[Task data Boundary: Start]

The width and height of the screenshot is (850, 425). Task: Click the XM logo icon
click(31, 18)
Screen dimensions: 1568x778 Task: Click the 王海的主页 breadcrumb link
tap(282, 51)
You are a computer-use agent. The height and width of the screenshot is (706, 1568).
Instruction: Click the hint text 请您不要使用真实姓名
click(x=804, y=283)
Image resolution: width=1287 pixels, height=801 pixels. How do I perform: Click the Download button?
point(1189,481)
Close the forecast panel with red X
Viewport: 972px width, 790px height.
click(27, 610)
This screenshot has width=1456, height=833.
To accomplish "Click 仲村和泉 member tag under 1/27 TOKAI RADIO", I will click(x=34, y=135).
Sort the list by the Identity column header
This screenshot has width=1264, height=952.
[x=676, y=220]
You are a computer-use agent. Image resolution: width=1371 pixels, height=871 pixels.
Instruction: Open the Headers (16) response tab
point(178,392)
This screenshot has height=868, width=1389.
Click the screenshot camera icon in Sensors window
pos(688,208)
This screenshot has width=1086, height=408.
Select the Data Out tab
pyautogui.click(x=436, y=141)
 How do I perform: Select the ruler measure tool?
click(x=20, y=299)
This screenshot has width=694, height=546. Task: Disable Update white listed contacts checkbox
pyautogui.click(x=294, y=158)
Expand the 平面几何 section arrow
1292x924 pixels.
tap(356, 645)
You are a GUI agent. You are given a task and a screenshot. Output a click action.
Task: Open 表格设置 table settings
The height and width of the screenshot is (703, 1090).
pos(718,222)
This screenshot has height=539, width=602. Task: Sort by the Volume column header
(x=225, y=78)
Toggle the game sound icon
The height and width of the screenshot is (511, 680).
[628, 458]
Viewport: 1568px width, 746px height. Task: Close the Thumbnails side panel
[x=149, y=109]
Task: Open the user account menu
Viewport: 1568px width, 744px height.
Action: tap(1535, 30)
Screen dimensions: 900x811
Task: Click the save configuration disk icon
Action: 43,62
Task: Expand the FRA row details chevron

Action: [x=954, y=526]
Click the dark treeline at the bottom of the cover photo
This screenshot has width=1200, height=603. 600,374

[Task data Boundary: End]

_What is required_
For every entry above, write out an exact copy.

_Result below_
The width and height of the screenshot is (850, 425). Task: Click the XM logo icon
click(31, 18)
Screen dimensions: 1568x778 Task: Click the 王海的主页 breadcrumb link
tap(282, 51)
You are a computer-use agent. The height and width of the screenshot is (706, 1568).
Instruction: Click the hint text 请您不要使用真实姓名
click(x=804, y=283)
Image resolution: width=1287 pixels, height=801 pixels. How do I perform: Click the Download button?
point(1189,481)
Close the forecast panel with red X
Viewport: 972px width, 790px height.
click(27, 610)
This screenshot has width=1456, height=833.
To accomplish "Click 仲村和泉 member tag under 1/27 TOKAI RADIO", I will click(x=34, y=135).
Sort the list by the Identity column header
This screenshot has width=1264, height=952.
[x=676, y=220]
You are a computer-use agent. Image resolution: width=1371 pixels, height=871 pixels.
Instruction: Open the Headers (16) response tab
point(178,392)
This screenshot has height=868, width=1389.
Click the screenshot camera icon in Sensors window
pos(688,208)
This screenshot has width=1086, height=408.
Select the Data Out tab
pyautogui.click(x=436, y=141)
 How do I perform: Select the ruler measure tool?
click(x=20, y=299)
This screenshot has width=694, height=546. Task: Disable Update white listed contacts checkbox
pyautogui.click(x=294, y=158)
Expand the 平面几何 section arrow
1292x924 pixels.
tap(356, 645)
You are a GUI agent. You are given a task and a screenshot. Output a click action.
Task: Open 表格设置 table settings
The height and width of the screenshot is (703, 1090).
pos(718,222)
This screenshot has height=539, width=602. Task: Sort by the Volume column header
(x=225, y=78)
Toggle the game sound icon
The height and width of the screenshot is (511, 680).
[628, 458]
Viewport: 1568px width, 746px height. Task: Close the Thumbnails side panel
[x=149, y=109]
Task: Open the user account menu
Viewport: 1568px width, 744px height.
Action: tap(1535, 30)
Screen dimensions: 900x811
Task: Click the save configuration disk icon
Action: 43,62
Task: Expand the FRA row details chevron

Action: [x=954, y=526]
Click the dark treeline at the bottom of the cover photo
This screenshot has width=1200, height=603. 600,374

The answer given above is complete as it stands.